Glossary
Future-faking.
Future-faking is the use of vivid, detailed promises about a shared future to extract compliance in the present. The wedding, the house, the child, the trip, the project — described in enough specific detail that the survivor's planning brain begins to incorporate them, then never materializing, then replaced by fresh promises when the old ones come due.
Audio readout.
Definition
The term is survivor-facing rather than clinical, but the behavior it names is well-recognized. The defining feature is the gap between the specificity of the promises (which makes them feel real) and the absence of any action toward delivery (which would, if accumulated, register as the pattern it is). Future-faking is not the same as ordinary planning that doesn't pan out; it is a sustained pattern in which promises function as currency and are not redeemed.
What it looks like
Common scenarios reported by survivors:
- The proposal is “coming soon” for years; the survivor declines other relationship paths on that basis.
- The wedding is being planned; venues are discussed; the date keeps moving.
- The house is being purchased once a particular condition is met; the condition keeps shifting.

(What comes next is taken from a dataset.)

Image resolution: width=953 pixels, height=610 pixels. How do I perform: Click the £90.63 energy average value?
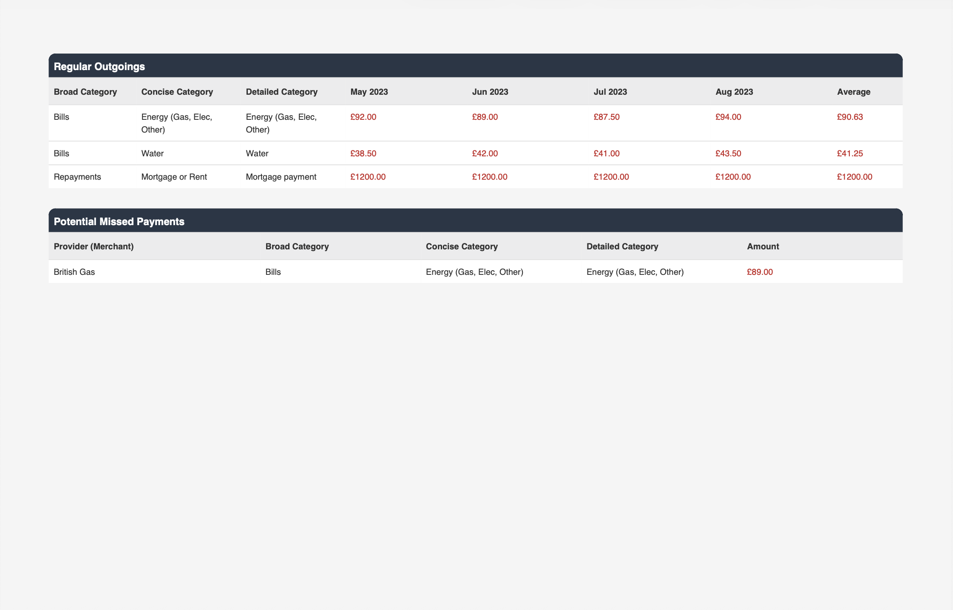[850, 117]
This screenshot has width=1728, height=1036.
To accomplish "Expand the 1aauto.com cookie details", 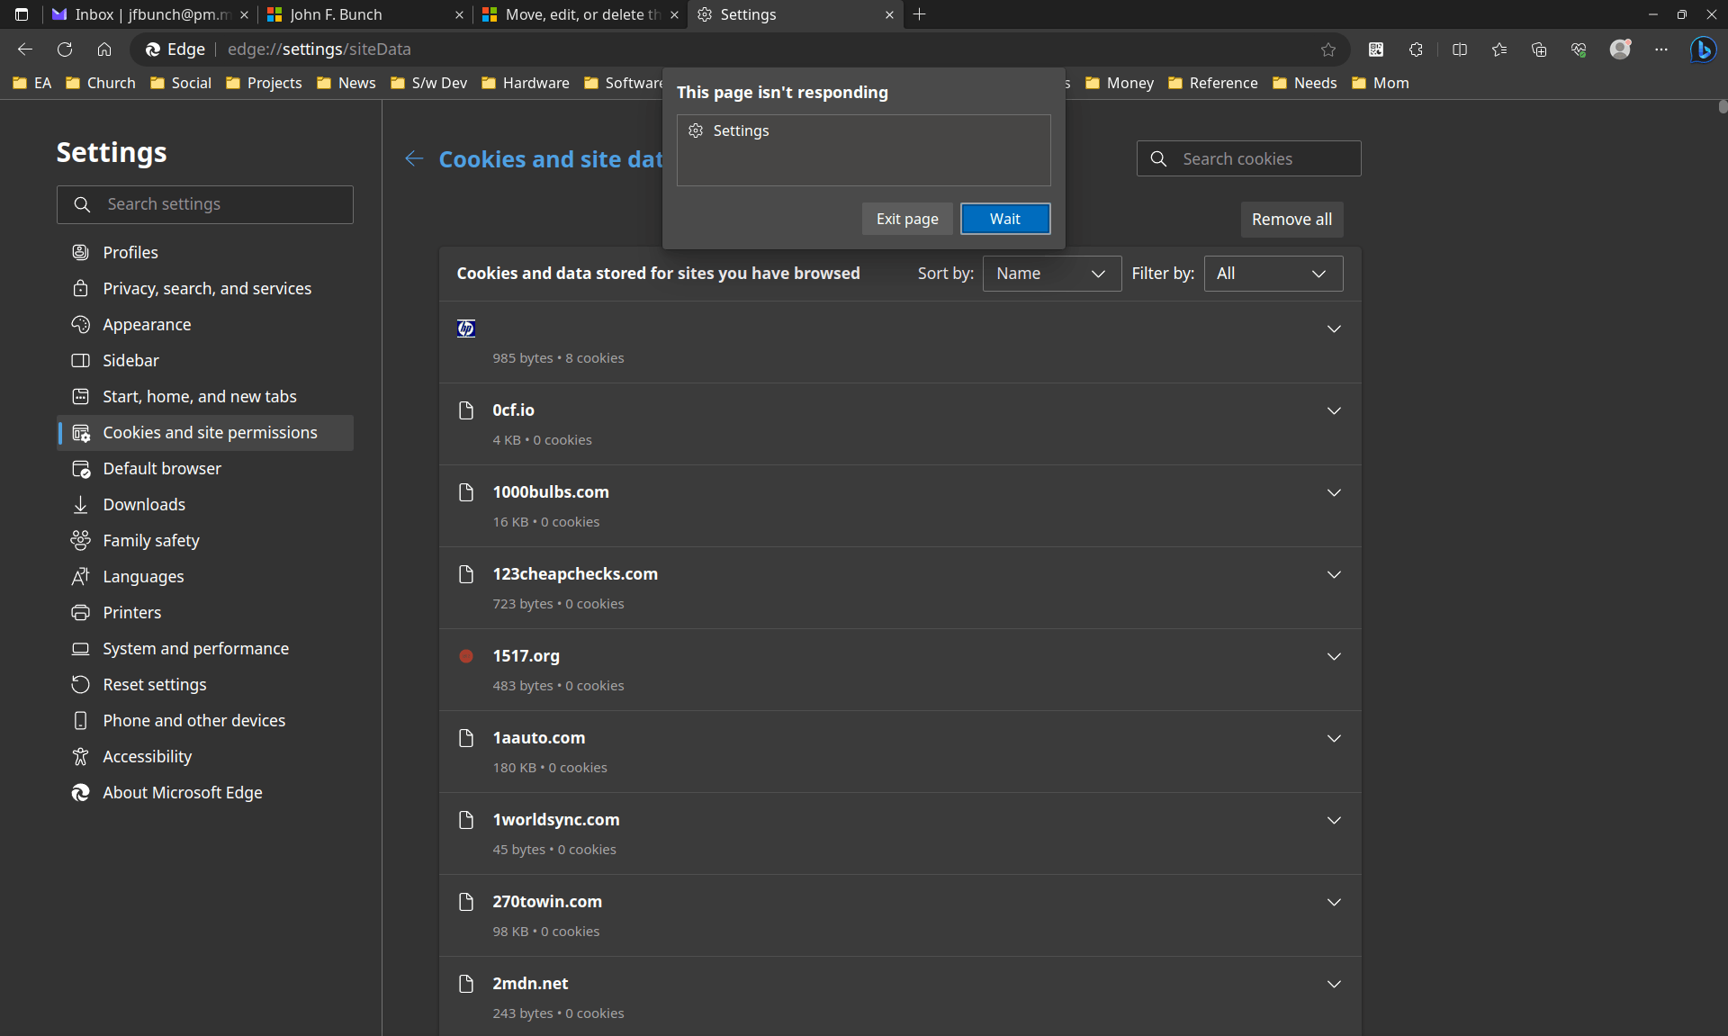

- The job change is imminent; the partner's relocation is contingent on it; it does not come.
- The treatment is being started, the program is being entered, the help is being sought — soon.
- After a discard or rupture, the path back is sketched in elaborate detail — the therapy that will be started, the changes that will be made, the new life that is about to begin.
Why it works
Future-faking works because the human attachment system is built on anticipation as well as on present reality. The promise of a shared future is, neurochemically, almost as binding as the shared future itself; it activates the same reward circuits. The covert narcissist who is skilled at future-faking can secure long stretches of present compliance with very small expenditures of actual investment, because the survivor's nervous system has been booked into a future that the narcissist has no intention of providing.
What helps
The defining test is the gap between the words and the action. If a promise has been made repeatedly over years without movement toward fulfillment, the promise is the behavior — not a precursor to a different behavior that is about to begin. Survivors who track this pattern often find it easier to identify in retrospect than in real time, which is part of why the hoover phase of the cycle, in which future-faking is most concentrated, is so reliably effective. See no contact for why sustained distance is the strategy that disrupts it.